Dataset entries
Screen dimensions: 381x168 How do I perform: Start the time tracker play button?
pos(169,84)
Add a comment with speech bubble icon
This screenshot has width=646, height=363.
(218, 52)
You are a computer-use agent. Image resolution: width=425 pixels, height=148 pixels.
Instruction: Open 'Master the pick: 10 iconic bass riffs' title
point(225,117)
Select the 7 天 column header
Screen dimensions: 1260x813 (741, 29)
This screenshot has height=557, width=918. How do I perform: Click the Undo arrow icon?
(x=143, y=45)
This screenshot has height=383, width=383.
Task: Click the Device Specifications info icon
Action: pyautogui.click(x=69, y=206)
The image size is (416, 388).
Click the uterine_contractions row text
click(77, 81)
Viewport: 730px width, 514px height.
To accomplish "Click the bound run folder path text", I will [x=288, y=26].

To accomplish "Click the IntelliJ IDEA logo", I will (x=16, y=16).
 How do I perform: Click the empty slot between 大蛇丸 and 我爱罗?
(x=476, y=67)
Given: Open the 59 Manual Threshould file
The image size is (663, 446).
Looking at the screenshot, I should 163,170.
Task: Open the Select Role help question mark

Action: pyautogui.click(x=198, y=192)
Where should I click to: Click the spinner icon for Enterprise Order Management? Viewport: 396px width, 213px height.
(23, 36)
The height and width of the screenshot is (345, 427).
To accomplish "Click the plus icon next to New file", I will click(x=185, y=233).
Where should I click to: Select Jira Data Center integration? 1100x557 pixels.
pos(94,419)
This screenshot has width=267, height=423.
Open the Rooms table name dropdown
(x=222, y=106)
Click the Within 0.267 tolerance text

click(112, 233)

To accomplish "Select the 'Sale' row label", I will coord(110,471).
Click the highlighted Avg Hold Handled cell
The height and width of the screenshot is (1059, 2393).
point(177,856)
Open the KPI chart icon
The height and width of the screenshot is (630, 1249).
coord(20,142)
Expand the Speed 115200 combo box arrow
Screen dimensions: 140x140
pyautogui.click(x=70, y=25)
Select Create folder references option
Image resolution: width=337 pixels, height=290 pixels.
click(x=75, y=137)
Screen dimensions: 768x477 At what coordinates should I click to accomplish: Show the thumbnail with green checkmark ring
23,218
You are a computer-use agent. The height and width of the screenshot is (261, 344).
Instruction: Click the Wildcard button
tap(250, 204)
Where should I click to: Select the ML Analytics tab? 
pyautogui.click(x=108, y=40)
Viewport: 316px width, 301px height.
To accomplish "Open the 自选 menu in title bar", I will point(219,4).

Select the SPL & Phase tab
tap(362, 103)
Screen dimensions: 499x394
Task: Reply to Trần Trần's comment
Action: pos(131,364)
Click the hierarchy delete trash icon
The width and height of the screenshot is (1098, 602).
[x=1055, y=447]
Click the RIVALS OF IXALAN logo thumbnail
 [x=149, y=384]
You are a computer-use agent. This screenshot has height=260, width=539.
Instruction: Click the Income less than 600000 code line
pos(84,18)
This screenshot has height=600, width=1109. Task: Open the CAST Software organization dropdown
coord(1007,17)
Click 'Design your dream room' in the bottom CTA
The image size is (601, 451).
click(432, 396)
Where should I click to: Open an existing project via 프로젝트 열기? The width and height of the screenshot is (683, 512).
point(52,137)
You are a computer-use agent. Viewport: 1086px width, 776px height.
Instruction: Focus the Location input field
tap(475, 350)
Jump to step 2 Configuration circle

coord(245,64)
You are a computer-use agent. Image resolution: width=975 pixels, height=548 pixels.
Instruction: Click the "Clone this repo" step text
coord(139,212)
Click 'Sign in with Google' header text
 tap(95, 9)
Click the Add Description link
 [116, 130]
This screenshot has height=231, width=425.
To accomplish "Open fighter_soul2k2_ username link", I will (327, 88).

* _TO DO_: If a line in the records above contains the word "computer", copy it.

* _TASK SOLUTION_:
You are a computer-use agent. Image resolution: width=425 pixels, height=148 pixels.
You are a computer-use agent. The height and width of the screenshot is (261, 344).
You are a computer-use agent. This screenshot has height=260, width=539.
You are a computer-use agent. Viewport: 1086px width, 776px height.
You are a computer-use agent. Image resolution: width=975 pixels, height=548 pixels.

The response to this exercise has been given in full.